Most women initially respond well to hormonal treatment, which involves drugs such as tamoxifen; these target cancer cells expressing the oestrogen receptor, reducing oestrogen levels or blocking the receptor from working properly.
However, some breast cancer cells – with stem cell-like properties – do not express the oestrogen receptor and can persist and cause relapse. “There is a group of patients who the current treatments fail and who relapse with breast cancer at 5 years but also 10 and 15 years,” said Robert Clarke, from the Institute of Cancer Sciences at the University of Manchester.
Now, Clarke and others have combined tamoxifen with a compound called Sulforadex, from Evgen Pharma. This one-two hits the cancer cells expressing the oestrogen receptor and the cancer stem cells. The research supporting the combination therapy is being reported this week at the American Association of Cancer Research annual conference.
Evgen developed Sulforadex, a patented, synthetic and stabilized version of a common plant compound called sulforaphane. This is a well-known plant chemical found in broccoli, Brussels sprouts and rocket salad, though not in sufficient quantities to reliably treat a tumour. Sulforadex is made in a process that incorporates a stabilizing agent from the outset.
“It is synthesized by our manufacturing partner in North Carolina [Pharm Agra], which makes the active pharmaceutical ingredient. We import this and put it into capsules at a [contract] manufacturing facility here in the UK,” explained David Howat, head of research and development at Evgen Pharma.
“Often the clinical trials are just broccoli extracts with unknown levels of sulforaphane, but our product delivers a precise level of sulphoraphane and is stable for over two years and so is a drugable product.”
Evgen are also looking at Sulforadex as a possible treatment following subarachnoid haemorrhage, a type of stroke.
The cancer cells that survive drugs with tamoxifen seem rely on the Wnt pathway, which is highly active in mammalian development, explained Clarke. Sulforadex specifically targets this pathway.
“We find that resistant cells often have a cancer stem cell phenotype and we know already that the Wnt signaling pathway is very strong in those cancer cells. It just so happens that this compound appears to target the Wnt signaling pathway,” said Clarke.
The combination of drugs will potentially allow for oestrogen-sensitive cells to be targeted, whilst mopping up cells that cause treatment resistance.

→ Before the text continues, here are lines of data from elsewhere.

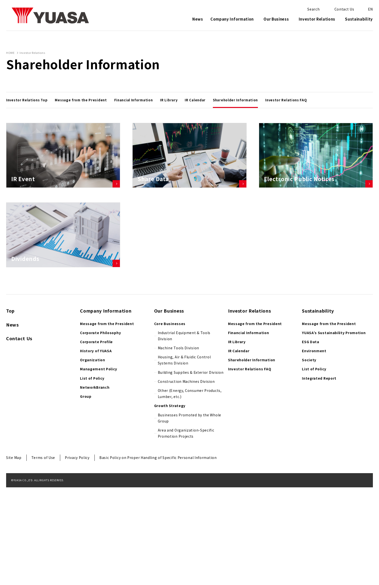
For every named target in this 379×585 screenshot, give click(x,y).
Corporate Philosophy (100, 430)
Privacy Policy (77, 555)
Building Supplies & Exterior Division (191, 470)
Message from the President (107, 421)
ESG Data (310, 439)
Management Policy (98, 466)
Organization (92, 457)
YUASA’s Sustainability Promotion (334, 430)
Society (309, 457)
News (197, 19)
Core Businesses (170, 421)
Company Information (232, 19)
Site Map (14, 555)
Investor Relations (317, 19)
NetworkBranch (94, 485)
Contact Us (19, 436)
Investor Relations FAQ (249, 466)
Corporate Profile (96, 439)
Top (10, 408)
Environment (314, 448)
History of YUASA (96, 448)
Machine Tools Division (178, 445)
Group (86, 494)
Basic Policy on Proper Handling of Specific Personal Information (158, 555)
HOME (10, 53)
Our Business (276, 19)
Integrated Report (319, 475)
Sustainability (359, 19)
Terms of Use (43, 555)
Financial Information (248, 430)
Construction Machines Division (186, 479)
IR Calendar (239, 448)
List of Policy (92, 475)
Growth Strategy (170, 503)
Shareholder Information (251, 457)
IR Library (237, 439)
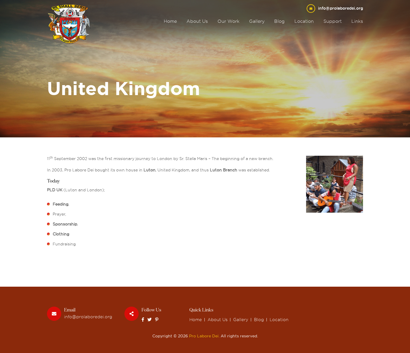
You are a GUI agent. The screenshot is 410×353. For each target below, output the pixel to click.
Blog (279, 21)
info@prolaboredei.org (340, 8)
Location (304, 21)
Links (357, 21)
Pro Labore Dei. (204, 336)
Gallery (257, 21)
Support (332, 21)
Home (170, 21)
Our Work (228, 21)
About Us (197, 21)
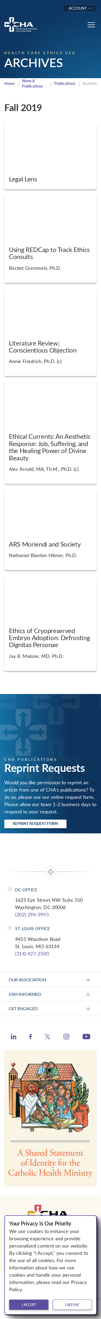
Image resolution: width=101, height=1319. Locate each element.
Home (9, 83)
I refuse (72, 1305)
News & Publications (32, 83)
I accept (29, 1305)
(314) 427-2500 (32, 953)
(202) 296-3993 (32, 914)
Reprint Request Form (35, 823)
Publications (64, 83)
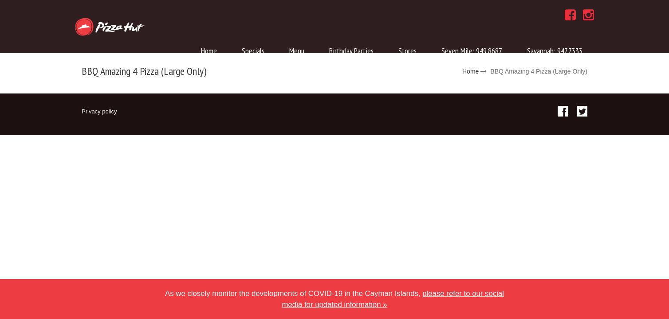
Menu (296, 51)
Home (209, 51)
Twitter (582, 111)
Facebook (563, 111)
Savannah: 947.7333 (554, 51)
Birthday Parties (351, 51)
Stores (407, 51)
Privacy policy (99, 111)
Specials (253, 51)
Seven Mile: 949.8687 (471, 51)
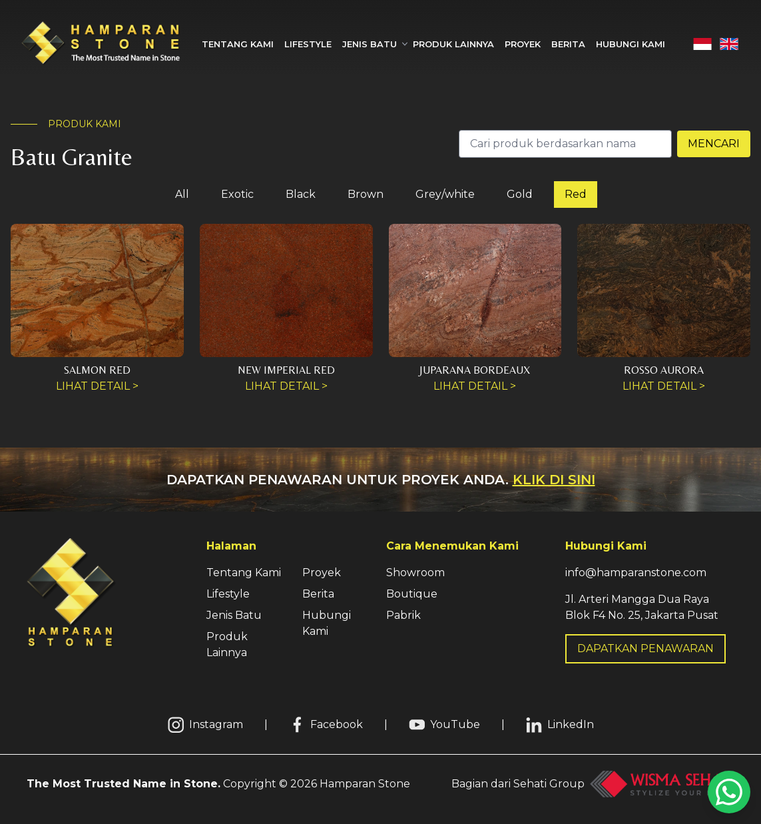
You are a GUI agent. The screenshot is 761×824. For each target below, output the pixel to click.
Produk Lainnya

The new research shows that, in patient-derived cancer cells and tumours from such cells placed in a mouse model, Sulforadex helps overcome resistance by targeting the cancer stem cells.
Sulforadex can be administered as a pill, as is tamoxifen. “There is a little bit of formulation trickery in encapsulating it for slow release in the gut, but essentially it is just dissolved and absorbed,” said Clarke.
“It is not absolutely clear how and why it targets the Wnt signaling pathway in these cancer stem cells. We think it is targeting enzymes involved in epigenetics, which controls whether genes are switched on or off. It may be that by targeting epigenetic enzymes, sulforaphane switches the cancer cells to be less stem-cell like.”